Кстати, сам Плотин даже не претендует на звание оригинального философа. Как и Плутарх, он также считает, что излагает только чистое учение Платона. Даже там, где он намеренно переступает границы платоновского круга мысли, он убежден, что лишь прояснил и высветил то, что уже содержится, неразвитое, во взглядах его великого предшественника. Плутарх, Нумений и Филон по сути своей религиозные, даже теологические мыслители; их практические и этические интересы значительно превосходят теоретические и метафизические. У Плотина, однако, теоретический интерес уравновешивается практическим. Действительно, идея спасения составляет конечную точку его мировоззрения, цель, к которой в конечном счете направлено все его мышление, и его философия также имеет глубокую религиозную направленность. Однако это не мешает ему всеми силами стремиться к чисто научному и логическому обоснованию этико-религиозной основы своего мировоззрения. Предшественники Плотина отчаивались в возможности познания реального. Они искали помощи извне и хотели преодолеть слабость собственного интеллекта с помощью сверхъестественного просвещения. Не найдя опоры в интеллектуальных спекуляциях
Не найдя опоры и почвы для своей жажды искупления в интеллектуальных спекуляциях, они обратили свой взор вверх, призвали на помощь божество и ожидали, что религия освободит их от недостатков человеческой природы. Степень теоретической обоснованности этих ожиданий была для них гораздо менее важна, поскольку они отчаивались в теории, чем факт существования сверхъестественных сил, способных поднять человека над страданиями конечности. Плотин, напротив, ищет логическое объяснение и оправдание человеческой жажды спасения и прямо ставит перед собой цель теоретически преодолеть скептический образ мышления своего времени.

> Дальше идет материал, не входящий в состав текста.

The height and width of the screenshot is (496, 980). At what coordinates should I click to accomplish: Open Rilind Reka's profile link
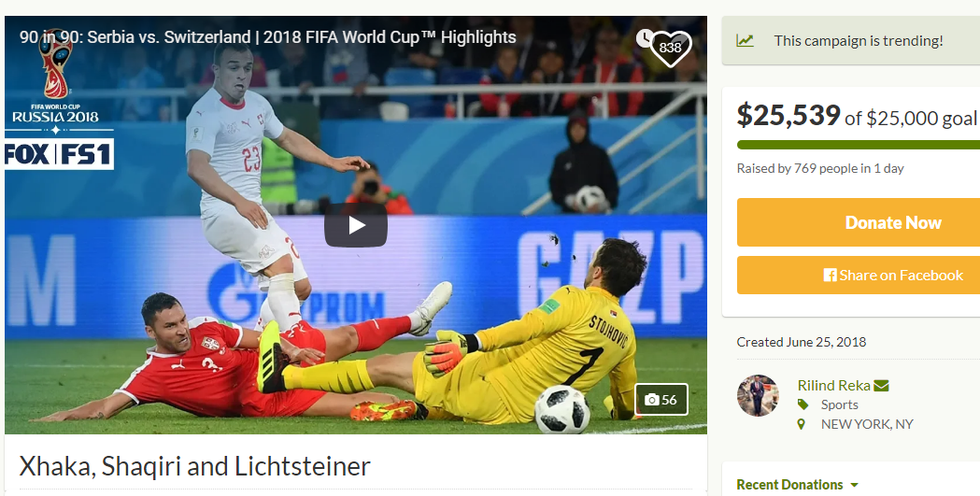click(834, 385)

Второй Раздел. Учение Плотина
Здесь уже обозначена точка зрения, которая является решающей для всех исследований философа и с которой, следовательно, должно неизбежно начинаться описание его взгляда на мир.[23 - Если бы Плотин действительно представил полностью разработанную систему или если бы отдельные трактаты философа были подготовлены по определенному плану и четко связаны друг с другом, мы должны были бы просто придерживаться структуры и порядка его мыслей, приведенного самим философом. Но поскольку об этом не может быть и речи, поскольку сочинения Плотина – это лишь случайные записи, появившиеся случайно и дающие нам скорее представление о систематическом фоне мировоззрения Плотина, чем раскрывающие его на самом деле, то для того, чтобы уловить определяющую основную идею этого мировоззрения, приходится прибегать к экспозиции, установить внутреннюю связь между его отдельными частями, выявить отношения между плотиновскими идеями и подчеркнуть систематический характер этой философии более решительно, чем это делает ее автор. Правда, при этом в изложение взглядов философа вносится элемент, чуждый ему самому, но он неизбежен для того, чтобы получить ясное представление о мире его мысли и четкое представление о различных его частях. Поэтому все наиболее значительные выразители мировоззрения Плотина, такие как Целлер и Кирхнер, развивали его таким образом, что извлекали основные идеи философа из его различных сочинений, организовывали их с определенной точки зрения и таким образом систематически объединяли то, что принадлежит друг другу, в единое целое. Но даже Рихтер, который критикует эту процедуру Кирхнера и вместо этого рассматривает отдельные сочинения Плотина как самостоятельные круги мысли, соотнося их друг с другом в целом, но стремясь сохранить их самих по себе как целое, может провести эту процедуру лишь с некоторой последовательностью, поскольку в своих «Неоплатонических исследованиях» он преследует совершенно иную цель, чем простое изложение мировоззрения Плотина, и должен пропустить некоторые важные и характерные положения только потому, что они не встречаются в цитируемых разделах. (Ср. A. Richter: «Neuplatonische Studien» vol. II [1867] 6—22.)]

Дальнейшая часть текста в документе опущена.